(Source records)
○ ○ ○ ○
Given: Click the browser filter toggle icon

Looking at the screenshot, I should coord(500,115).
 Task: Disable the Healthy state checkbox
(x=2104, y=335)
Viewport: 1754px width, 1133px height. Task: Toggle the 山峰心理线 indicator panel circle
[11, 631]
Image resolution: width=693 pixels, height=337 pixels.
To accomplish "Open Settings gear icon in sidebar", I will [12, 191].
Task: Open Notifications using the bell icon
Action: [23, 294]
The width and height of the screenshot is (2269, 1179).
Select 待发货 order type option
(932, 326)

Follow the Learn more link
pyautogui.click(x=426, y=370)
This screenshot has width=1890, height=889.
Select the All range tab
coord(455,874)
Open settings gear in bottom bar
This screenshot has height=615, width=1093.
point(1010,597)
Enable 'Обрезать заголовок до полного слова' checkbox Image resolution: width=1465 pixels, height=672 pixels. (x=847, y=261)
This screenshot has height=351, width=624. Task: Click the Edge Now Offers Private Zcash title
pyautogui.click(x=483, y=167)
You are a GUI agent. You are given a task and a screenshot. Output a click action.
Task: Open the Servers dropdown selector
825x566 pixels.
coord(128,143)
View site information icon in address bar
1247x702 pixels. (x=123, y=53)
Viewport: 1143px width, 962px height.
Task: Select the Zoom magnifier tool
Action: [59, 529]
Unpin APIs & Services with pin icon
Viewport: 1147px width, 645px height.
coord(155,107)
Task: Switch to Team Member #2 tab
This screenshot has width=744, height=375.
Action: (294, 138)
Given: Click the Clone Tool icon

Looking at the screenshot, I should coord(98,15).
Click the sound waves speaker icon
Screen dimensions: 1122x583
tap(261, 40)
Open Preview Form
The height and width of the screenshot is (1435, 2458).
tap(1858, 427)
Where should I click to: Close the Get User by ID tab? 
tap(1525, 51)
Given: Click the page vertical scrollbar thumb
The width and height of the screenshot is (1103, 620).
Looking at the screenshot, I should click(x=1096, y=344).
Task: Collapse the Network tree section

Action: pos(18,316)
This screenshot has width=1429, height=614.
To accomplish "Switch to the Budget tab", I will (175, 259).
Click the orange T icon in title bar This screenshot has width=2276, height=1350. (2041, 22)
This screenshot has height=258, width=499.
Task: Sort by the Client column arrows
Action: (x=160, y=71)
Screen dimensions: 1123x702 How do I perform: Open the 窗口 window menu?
○ ○ ○ ○
== Task ==
The lines above, starting at the one with "Viewport: 1754px width, 1133px" and ending at the one with "Enable 'Обрезать заголовок", are the only ones to return, exactly as written.

== Reply ==
Viewport: 1754px width, 1133px height. Task: Toggle the 山峰心理线 indicator panel circle
[11, 631]
Image resolution: width=693 pixels, height=337 pixels.
To accomplish "Open Settings gear icon in sidebar", I will [12, 191].
Task: Open Notifications using the bell icon
Action: [23, 294]
The width and height of the screenshot is (2269, 1179).
Select 待发货 order type option
(932, 326)

Follow the Learn more link
pyautogui.click(x=426, y=370)
This screenshot has width=1890, height=889.
Select the All range tab
coord(455,874)
Open settings gear in bottom bar
This screenshot has height=615, width=1093.
point(1010,597)
Enable 'Обрезать заголовок до полного слова' checkbox Image resolution: width=1465 pixels, height=672 pixels. (x=847, y=261)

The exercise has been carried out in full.